Re: I want a pony: Distributed RCS

Malcolm Tredinnick Wed, 10 Sep 2008 18:41:31 -0700


On Wed, 2008-09-10 at 18:58 -0600, Jeff Anderson wrote:
> Malcolm Tredinnick wrote:
[...]
> > You don't even begin to approach why this might be a good idea for
> > Django. So, what does it gain?
> >
> > Right now, you can already use your distributed VCS of choice with
> > Django and subversion. Some of us have been doing that for literally
> > years. The only time I ever use "svn" is on the very rare times I want
> > to alter subversion metadata properties. However, subversion is a very
> > good lowest common denominator for everybody to use as the central
> > repository and it makes a lot of sense to continue to have a central
> > repo.
> >   
> The problem with going with the lowest common denominator is just that--
> the lowest common denominator also means less features.
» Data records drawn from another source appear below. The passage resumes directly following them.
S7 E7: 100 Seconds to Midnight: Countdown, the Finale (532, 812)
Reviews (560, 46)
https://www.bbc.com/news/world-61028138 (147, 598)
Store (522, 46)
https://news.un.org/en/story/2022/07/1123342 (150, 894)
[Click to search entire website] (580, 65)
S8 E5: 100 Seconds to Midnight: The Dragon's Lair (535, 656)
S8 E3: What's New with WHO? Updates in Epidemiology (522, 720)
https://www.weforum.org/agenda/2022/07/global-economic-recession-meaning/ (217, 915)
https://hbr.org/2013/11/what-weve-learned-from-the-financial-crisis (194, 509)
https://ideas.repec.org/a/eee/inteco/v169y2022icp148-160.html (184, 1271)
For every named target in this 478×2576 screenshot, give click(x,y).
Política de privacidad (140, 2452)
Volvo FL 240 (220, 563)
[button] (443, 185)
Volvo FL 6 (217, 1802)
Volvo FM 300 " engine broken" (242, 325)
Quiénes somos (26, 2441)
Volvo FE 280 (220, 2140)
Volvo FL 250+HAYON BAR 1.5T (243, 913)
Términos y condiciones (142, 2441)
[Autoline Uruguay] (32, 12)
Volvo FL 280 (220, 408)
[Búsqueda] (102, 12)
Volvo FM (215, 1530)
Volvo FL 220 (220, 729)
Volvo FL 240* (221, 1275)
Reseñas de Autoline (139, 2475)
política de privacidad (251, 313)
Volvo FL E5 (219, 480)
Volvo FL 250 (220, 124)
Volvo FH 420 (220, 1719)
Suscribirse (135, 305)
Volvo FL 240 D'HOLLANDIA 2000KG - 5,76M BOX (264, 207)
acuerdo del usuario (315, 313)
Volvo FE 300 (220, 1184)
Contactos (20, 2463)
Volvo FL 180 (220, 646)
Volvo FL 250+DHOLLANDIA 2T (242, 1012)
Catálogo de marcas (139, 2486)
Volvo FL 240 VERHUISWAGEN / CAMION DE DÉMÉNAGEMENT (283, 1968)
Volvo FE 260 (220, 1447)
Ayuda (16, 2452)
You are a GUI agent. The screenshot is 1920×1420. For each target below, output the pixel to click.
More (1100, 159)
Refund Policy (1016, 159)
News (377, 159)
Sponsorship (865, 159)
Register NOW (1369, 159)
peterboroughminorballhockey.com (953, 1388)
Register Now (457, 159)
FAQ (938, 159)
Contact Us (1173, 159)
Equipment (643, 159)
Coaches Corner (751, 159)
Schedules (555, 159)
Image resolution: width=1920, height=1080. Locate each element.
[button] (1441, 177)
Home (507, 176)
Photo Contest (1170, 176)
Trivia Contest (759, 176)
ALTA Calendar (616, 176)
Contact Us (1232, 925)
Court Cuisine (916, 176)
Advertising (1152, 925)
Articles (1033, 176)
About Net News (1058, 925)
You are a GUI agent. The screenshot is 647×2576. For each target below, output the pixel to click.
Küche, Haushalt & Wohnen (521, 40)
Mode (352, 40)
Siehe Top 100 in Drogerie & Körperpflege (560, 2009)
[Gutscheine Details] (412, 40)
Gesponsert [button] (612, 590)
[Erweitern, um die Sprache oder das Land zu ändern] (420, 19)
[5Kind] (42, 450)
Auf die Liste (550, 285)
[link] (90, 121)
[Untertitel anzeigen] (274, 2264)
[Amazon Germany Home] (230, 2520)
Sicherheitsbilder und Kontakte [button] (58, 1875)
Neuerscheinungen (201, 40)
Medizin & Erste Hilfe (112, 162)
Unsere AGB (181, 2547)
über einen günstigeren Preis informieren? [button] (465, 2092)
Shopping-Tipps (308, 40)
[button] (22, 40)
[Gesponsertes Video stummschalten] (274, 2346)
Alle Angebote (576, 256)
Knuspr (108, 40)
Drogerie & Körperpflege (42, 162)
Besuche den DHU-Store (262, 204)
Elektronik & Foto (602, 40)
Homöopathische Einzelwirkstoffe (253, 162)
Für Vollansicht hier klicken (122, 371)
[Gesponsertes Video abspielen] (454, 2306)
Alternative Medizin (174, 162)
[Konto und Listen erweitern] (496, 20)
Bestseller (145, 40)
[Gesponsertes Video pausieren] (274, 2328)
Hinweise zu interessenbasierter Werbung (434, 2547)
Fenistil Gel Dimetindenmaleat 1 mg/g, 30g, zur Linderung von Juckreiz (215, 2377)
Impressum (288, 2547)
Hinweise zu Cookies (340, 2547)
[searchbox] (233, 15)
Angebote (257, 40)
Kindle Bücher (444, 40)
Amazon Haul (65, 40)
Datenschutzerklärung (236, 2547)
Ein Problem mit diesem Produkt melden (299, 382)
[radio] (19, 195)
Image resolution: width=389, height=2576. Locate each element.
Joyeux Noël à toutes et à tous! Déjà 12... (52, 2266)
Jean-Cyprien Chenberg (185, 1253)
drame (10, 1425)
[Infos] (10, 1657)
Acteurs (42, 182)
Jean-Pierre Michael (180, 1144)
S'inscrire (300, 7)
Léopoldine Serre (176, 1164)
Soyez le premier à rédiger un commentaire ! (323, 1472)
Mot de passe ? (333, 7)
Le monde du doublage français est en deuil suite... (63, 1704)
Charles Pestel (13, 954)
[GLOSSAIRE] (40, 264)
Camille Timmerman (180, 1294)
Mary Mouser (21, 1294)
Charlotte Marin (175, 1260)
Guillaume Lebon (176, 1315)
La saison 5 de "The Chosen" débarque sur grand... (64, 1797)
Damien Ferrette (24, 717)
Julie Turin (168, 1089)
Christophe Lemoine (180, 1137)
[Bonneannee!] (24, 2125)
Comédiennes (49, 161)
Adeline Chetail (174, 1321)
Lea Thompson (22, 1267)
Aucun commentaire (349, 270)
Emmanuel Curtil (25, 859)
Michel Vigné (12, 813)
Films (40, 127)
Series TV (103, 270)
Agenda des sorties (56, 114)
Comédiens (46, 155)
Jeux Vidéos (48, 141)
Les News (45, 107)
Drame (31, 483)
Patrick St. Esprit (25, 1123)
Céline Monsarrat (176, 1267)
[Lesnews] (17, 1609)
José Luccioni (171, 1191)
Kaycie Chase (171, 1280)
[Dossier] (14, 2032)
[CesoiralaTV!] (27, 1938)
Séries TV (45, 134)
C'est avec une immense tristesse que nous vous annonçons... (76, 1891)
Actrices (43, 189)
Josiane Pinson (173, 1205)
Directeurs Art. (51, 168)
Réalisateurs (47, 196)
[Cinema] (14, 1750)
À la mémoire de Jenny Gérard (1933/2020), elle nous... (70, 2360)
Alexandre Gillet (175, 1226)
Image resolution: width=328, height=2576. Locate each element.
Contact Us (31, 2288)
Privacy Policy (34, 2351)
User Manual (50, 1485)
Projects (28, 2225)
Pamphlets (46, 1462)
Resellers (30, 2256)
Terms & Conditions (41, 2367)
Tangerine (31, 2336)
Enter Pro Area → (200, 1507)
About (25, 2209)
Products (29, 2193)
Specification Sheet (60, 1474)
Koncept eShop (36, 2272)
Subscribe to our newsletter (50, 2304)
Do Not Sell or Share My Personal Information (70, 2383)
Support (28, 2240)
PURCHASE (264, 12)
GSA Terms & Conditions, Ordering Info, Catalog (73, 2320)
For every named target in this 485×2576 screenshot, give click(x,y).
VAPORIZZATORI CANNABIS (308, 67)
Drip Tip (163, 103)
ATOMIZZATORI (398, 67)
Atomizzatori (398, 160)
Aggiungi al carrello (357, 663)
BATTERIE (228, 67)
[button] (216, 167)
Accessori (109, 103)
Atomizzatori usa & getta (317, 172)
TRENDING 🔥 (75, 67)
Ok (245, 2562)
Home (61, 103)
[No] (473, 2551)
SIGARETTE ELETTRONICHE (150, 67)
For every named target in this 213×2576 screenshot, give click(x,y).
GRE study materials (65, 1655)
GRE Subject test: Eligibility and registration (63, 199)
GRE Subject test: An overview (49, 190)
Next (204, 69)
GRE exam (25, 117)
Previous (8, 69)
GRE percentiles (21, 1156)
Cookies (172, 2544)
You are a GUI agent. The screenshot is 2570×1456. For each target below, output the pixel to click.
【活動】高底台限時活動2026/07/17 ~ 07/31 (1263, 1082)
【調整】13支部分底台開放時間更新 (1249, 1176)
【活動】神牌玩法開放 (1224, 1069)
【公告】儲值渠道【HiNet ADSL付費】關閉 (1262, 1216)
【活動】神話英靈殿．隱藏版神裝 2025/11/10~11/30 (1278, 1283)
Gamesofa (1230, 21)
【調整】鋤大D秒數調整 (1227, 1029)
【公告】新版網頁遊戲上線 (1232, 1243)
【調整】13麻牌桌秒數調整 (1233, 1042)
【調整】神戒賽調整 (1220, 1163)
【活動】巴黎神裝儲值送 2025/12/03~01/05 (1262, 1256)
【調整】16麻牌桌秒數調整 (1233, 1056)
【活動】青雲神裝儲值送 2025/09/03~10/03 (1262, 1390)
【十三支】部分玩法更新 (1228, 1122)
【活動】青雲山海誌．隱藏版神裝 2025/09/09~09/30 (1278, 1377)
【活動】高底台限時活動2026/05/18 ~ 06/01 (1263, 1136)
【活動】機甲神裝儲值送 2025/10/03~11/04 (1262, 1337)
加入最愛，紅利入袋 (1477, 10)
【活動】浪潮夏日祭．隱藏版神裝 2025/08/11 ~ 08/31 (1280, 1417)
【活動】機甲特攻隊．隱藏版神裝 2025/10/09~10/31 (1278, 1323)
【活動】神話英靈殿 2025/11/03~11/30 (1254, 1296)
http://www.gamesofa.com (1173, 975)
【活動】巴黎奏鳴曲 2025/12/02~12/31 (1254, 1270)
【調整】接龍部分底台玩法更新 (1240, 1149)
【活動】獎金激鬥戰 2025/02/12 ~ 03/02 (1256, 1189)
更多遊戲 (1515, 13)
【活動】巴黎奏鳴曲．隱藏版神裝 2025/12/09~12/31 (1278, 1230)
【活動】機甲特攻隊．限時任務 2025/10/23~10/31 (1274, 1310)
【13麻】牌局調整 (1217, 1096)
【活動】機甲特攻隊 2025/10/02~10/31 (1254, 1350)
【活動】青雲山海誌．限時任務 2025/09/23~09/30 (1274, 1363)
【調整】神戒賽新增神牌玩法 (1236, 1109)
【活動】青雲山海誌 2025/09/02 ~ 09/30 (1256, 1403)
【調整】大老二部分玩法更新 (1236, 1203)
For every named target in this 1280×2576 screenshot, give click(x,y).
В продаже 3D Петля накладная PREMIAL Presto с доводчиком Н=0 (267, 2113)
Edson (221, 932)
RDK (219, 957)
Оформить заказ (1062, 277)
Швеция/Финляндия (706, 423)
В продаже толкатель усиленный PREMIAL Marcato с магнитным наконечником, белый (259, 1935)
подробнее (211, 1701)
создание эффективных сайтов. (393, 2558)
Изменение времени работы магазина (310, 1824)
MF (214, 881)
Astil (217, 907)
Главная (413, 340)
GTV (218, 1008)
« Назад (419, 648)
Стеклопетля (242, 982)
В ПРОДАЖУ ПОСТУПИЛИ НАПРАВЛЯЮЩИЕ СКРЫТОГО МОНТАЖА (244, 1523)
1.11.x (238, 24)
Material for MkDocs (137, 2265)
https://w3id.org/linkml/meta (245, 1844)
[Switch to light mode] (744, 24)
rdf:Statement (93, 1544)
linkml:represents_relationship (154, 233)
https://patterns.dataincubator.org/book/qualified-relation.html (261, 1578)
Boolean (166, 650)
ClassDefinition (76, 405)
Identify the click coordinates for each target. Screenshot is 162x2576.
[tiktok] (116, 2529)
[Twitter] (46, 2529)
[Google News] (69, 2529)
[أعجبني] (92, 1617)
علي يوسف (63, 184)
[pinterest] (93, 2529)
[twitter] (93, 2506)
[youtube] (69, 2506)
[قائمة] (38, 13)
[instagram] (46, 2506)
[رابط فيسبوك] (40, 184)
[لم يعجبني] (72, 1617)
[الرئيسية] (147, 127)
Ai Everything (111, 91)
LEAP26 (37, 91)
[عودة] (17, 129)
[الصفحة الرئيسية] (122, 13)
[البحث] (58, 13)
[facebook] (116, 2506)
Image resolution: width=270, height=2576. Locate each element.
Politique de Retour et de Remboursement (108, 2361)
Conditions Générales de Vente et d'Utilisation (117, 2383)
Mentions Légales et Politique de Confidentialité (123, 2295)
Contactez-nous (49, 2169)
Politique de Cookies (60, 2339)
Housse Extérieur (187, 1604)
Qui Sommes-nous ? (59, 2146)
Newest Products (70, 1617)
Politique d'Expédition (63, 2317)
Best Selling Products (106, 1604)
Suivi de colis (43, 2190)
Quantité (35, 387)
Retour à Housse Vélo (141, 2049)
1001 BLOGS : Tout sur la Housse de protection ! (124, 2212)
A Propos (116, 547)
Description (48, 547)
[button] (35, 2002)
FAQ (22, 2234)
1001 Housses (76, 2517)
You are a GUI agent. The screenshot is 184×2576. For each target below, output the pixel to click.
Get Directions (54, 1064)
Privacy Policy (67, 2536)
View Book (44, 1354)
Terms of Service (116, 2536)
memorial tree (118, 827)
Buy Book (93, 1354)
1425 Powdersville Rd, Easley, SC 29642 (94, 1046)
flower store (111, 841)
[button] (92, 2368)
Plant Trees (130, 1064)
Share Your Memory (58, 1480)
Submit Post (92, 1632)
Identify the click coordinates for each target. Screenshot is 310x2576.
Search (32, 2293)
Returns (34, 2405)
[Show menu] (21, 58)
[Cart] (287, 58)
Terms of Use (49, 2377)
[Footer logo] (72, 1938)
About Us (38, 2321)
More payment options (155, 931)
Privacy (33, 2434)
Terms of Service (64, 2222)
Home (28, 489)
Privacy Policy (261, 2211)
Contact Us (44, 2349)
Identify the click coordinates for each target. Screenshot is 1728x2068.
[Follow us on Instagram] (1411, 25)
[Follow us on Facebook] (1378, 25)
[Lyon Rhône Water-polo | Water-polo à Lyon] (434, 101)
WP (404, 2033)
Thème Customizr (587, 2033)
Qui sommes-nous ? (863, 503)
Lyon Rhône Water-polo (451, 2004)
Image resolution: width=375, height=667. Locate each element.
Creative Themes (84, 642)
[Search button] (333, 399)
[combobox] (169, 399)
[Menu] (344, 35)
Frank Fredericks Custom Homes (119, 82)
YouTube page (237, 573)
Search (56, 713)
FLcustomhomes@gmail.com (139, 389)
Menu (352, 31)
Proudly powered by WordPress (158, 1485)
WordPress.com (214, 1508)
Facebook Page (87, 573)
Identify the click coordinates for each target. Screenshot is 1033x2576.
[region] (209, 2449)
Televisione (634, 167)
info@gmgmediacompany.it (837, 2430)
*shrug* That doesn't mean it's less features than we need.

>  In this case, it
> means I'm stuck with subversion's linear development. non-linear
> development is a requirement for the distributed model of software
> development.

At some level. It still linearises eventually, since changelogs are an
ordered file of changes and only one thing at a time lands in the final
release block of code.

> If I want to start a branch in my own repo, I can do that. The problem
> happens when merge conflicts start happening. I'm forced to do things
> "the subversion way" when I'm stuck with a subversion backend. I
> **must** rebase my work rather than merge.

You can work out the merge conflicts and fix them up that way.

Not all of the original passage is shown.